**STATED TASK**
In all of the data below, swap "How do I perform" for "How should I carry out". Can you reproduce the lines with nothing else changed?

Data on locating visible targets:

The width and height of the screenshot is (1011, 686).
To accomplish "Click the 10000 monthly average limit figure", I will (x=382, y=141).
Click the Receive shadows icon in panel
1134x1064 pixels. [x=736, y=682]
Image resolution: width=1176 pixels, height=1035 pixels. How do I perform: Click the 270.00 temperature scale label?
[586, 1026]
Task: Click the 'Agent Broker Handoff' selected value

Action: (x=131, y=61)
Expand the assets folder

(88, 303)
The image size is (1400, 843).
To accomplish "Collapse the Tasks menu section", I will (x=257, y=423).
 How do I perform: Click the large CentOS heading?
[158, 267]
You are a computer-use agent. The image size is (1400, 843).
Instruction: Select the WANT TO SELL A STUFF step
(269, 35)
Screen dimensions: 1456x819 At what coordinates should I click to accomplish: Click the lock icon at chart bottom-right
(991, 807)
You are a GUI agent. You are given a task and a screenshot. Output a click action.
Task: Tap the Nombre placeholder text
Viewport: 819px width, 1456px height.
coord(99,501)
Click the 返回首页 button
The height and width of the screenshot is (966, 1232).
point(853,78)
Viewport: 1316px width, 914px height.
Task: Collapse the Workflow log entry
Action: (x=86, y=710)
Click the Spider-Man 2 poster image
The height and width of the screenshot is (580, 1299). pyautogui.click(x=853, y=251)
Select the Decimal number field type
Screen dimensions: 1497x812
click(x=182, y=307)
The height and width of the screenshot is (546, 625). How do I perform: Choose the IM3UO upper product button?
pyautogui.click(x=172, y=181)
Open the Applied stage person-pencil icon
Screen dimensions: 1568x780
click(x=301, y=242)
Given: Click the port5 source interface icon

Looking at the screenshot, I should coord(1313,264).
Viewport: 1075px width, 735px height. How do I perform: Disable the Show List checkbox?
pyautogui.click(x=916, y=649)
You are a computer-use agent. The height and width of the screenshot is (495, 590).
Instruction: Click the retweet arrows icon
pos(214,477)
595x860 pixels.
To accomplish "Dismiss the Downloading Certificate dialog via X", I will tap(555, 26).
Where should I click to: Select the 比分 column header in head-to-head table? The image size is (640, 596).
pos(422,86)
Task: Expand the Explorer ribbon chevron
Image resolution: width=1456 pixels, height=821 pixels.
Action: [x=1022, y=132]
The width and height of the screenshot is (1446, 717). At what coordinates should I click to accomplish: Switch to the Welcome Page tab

**EXERCISE SOLUTION**
The width and height of the screenshot is (1011, 686).
To accomplish "Click the 10000 monthly average limit figure", I will (x=382, y=141).
Click the Receive shadows icon in panel
1134x1064 pixels. [x=736, y=682]
Image resolution: width=1176 pixels, height=1035 pixels. How should I carry out: Click the 270.00 temperature scale label?
[586, 1026]
Task: Click the 'Agent Broker Handoff' selected value

Action: (x=131, y=61)
Expand the assets folder

(88, 303)
The image size is (1400, 843).
To accomplish "Collapse the Tasks menu section", I will (x=257, y=423).
 How should I carry out: Click the large CentOS heading?
[158, 267]
You are a computer-use agent. The image size is (1400, 843).
Instruction: Select the WANT TO SELL A STUFF step
(269, 35)
Screen dimensions: 1456x819 At what coordinates should I click to accomplish: Click the lock icon at chart bottom-right
(991, 807)
You are a GUI agent. You are given a task and a screenshot. Output a click action.
Task: Tap the Nombre placeholder text
Viewport: 819px width, 1456px height.
coord(99,501)
Click the 返回首页 button
The height and width of the screenshot is (966, 1232).
point(853,78)
Viewport: 1316px width, 914px height.
Task: Collapse the Workflow log entry
Action: (x=86, y=710)
Click the Spider-Man 2 poster image
The height and width of the screenshot is (580, 1299). pyautogui.click(x=853, y=251)
Select the Decimal number field type
Screen dimensions: 1497x812
click(x=182, y=307)
The height and width of the screenshot is (546, 625). How should I carry out: Choose the IM3UO upper product button?
pyautogui.click(x=172, y=181)
Open the Applied stage person-pencil icon
Screen dimensions: 1568x780
click(x=301, y=242)
Given: Click the port5 source interface icon

Looking at the screenshot, I should coord(1313,264).
Viewport: 1075px width, 735px height. How should I carry out: Disable the Show List checkbox?
pyautogui.click(x=916, y=649)
You are a computer-use agent. The height and width of the screenshot is (495, 590).
Instruction: Click the retweet arrows icon
pos(214,477)
595x860 pixels.
To accomplish "Dismiss the Downloading Certificate dialog via X", I will tap(555, 26).
Where should I click to: Select the 比分 column header in head-to-head table? The image size is (640, 596).
pos(422,86)
Task: Expand the Explorer ribbon chevron
Image resolution: width=1456 pixels, height=821 pixels.
Action: [x=1022, y=132]
The width and height of the screenshot is (1446, 717). At what coordinates should I click to accomplish: Switch to the Welcome Page tab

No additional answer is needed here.